◆ **What is needed**: Output exactly the lines below, starting with the line that has "Screen dimensions: 760x481" and going on through the line that has "Task: Click the Measures label button", both included, and no other lines.

◆ **Material to process**:
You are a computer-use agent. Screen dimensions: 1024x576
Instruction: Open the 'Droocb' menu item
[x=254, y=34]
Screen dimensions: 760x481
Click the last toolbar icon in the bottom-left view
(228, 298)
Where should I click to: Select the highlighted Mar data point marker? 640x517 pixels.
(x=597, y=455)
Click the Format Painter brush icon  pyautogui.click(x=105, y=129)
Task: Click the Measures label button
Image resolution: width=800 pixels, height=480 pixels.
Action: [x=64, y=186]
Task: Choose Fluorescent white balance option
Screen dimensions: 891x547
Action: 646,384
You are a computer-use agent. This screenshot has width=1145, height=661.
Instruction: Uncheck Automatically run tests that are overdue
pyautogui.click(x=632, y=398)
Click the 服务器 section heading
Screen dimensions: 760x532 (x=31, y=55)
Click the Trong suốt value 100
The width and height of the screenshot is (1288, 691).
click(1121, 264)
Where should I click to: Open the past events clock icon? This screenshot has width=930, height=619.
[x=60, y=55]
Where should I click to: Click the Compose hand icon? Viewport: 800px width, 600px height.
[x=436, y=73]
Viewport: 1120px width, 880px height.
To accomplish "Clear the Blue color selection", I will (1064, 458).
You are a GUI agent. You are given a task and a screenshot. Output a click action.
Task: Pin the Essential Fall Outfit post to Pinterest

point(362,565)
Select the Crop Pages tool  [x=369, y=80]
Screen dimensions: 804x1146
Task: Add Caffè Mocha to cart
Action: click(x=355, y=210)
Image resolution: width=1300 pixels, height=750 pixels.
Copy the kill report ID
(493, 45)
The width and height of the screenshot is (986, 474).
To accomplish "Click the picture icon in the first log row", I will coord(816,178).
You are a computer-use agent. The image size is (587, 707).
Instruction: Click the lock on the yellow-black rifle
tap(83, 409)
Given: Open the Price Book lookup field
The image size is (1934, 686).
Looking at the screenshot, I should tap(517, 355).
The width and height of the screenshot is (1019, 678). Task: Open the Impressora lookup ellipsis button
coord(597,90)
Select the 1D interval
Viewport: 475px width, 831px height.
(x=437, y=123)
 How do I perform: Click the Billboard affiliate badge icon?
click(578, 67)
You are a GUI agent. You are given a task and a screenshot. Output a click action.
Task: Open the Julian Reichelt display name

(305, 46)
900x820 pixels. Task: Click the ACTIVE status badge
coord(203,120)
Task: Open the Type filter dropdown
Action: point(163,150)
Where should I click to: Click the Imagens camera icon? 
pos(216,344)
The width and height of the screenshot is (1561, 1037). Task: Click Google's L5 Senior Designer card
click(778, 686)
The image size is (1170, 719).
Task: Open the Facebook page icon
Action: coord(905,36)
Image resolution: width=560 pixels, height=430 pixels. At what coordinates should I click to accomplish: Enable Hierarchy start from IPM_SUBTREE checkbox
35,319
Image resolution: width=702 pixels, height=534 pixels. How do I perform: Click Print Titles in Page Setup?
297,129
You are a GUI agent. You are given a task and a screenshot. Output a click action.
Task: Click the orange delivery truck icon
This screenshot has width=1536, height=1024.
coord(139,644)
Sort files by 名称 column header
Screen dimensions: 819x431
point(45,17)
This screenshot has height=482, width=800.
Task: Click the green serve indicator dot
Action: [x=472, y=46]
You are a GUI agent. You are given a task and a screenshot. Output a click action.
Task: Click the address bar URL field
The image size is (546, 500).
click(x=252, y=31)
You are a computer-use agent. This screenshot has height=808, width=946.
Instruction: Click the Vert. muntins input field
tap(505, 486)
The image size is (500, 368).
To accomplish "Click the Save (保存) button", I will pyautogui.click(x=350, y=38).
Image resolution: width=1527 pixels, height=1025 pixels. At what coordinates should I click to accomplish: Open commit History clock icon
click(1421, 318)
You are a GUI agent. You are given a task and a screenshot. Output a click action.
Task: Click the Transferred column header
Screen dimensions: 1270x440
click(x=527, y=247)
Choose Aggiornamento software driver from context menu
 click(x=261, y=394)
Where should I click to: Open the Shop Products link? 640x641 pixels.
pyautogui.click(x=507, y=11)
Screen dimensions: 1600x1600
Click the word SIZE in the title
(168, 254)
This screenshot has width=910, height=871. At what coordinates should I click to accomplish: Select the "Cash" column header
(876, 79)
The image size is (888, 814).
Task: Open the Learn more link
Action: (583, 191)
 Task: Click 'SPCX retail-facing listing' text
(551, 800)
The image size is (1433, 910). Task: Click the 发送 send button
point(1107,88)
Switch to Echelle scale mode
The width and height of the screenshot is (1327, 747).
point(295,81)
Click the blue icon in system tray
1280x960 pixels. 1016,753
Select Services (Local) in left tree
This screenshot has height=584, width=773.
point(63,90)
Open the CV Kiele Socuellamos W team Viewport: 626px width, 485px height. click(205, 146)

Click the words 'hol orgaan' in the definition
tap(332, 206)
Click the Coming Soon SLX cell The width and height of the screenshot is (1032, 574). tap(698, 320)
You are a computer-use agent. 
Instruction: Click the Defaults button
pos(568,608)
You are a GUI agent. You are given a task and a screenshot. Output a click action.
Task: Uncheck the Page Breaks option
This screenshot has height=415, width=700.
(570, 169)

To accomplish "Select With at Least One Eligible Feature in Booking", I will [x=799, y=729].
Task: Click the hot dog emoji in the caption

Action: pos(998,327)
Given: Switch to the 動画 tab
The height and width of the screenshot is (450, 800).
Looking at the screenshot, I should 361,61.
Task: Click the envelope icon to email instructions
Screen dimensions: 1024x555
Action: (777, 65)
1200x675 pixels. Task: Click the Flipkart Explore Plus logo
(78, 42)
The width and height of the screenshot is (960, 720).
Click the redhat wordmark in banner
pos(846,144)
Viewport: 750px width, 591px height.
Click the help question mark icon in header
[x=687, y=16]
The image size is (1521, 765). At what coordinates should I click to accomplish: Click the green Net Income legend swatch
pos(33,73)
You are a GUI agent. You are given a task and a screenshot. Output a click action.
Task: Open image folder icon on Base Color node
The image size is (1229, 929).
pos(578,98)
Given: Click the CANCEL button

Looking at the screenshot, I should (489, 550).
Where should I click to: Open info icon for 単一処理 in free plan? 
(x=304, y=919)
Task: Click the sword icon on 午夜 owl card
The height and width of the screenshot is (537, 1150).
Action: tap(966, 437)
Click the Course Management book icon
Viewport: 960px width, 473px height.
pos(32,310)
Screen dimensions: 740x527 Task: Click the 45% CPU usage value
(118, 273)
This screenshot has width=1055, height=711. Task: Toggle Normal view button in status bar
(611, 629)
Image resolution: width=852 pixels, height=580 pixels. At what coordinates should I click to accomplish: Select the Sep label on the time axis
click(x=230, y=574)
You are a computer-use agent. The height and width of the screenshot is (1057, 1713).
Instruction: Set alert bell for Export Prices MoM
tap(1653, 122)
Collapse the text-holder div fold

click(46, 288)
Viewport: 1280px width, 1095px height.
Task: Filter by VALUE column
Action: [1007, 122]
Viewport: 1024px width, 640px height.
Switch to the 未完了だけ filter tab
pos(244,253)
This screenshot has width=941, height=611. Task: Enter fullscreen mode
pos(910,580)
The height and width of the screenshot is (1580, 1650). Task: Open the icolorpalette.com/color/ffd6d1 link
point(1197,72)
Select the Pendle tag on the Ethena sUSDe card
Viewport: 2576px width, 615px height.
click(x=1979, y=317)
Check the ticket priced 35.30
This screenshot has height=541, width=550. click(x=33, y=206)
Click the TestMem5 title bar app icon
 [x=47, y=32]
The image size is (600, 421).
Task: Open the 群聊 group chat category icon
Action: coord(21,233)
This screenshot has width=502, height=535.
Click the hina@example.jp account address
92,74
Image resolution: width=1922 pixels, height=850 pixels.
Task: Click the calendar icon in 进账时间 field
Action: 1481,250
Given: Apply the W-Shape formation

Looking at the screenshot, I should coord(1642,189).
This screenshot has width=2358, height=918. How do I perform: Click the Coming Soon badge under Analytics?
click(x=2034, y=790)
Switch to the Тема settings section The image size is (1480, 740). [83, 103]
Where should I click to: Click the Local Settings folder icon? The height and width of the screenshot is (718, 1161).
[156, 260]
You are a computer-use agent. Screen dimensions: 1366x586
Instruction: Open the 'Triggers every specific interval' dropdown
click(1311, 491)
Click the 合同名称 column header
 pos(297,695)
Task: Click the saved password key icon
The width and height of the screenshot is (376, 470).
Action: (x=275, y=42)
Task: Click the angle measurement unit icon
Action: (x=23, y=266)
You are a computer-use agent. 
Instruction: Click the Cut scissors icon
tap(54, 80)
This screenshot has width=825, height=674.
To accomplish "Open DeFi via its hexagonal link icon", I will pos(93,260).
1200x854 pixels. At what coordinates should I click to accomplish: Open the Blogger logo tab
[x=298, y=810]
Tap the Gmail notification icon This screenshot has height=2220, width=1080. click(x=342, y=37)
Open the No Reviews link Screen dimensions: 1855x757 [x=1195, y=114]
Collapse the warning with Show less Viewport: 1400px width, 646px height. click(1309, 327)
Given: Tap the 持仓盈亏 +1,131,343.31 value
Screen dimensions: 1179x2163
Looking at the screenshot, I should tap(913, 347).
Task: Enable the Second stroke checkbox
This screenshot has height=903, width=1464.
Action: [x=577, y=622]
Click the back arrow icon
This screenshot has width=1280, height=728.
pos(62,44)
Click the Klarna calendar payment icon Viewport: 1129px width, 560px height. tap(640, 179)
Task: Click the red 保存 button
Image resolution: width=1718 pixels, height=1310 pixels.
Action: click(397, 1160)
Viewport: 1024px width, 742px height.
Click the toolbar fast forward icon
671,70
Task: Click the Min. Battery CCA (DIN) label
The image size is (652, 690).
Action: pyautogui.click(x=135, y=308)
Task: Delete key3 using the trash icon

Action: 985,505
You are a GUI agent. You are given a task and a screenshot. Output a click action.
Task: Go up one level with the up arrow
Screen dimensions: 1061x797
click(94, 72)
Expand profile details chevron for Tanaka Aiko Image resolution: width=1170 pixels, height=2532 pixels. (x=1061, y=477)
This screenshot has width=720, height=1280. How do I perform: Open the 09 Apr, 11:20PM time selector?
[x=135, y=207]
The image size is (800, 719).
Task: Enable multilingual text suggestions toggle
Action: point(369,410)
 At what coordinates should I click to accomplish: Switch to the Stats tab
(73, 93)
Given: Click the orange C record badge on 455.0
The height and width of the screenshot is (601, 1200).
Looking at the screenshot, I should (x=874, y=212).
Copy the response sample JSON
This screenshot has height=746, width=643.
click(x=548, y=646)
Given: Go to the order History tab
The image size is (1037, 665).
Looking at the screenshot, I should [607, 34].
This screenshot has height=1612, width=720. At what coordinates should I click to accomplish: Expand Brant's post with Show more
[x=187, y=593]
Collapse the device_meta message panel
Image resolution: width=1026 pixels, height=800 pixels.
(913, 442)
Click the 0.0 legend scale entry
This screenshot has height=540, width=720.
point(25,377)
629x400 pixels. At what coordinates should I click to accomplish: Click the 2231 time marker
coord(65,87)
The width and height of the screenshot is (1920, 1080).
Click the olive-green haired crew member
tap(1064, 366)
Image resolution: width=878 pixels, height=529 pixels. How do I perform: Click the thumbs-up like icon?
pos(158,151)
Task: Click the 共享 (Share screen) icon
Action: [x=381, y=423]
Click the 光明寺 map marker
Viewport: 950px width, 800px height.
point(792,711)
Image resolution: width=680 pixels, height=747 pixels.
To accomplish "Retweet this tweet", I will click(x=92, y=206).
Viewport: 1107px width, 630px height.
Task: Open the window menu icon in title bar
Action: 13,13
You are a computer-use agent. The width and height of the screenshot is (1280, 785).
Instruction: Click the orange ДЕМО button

◆ **Result**:
Screen dimensions: 760x481
Click the last toolbar icon in the bottom-left view
(228, 298)
Where should I click to: Select the highlighted Mar data point marker? 640x517 pixels.
(x=597, y=455)
Click the Format Painter brush icon  pyautogui.click(x=105, y=129)
Task: Click the Measures label button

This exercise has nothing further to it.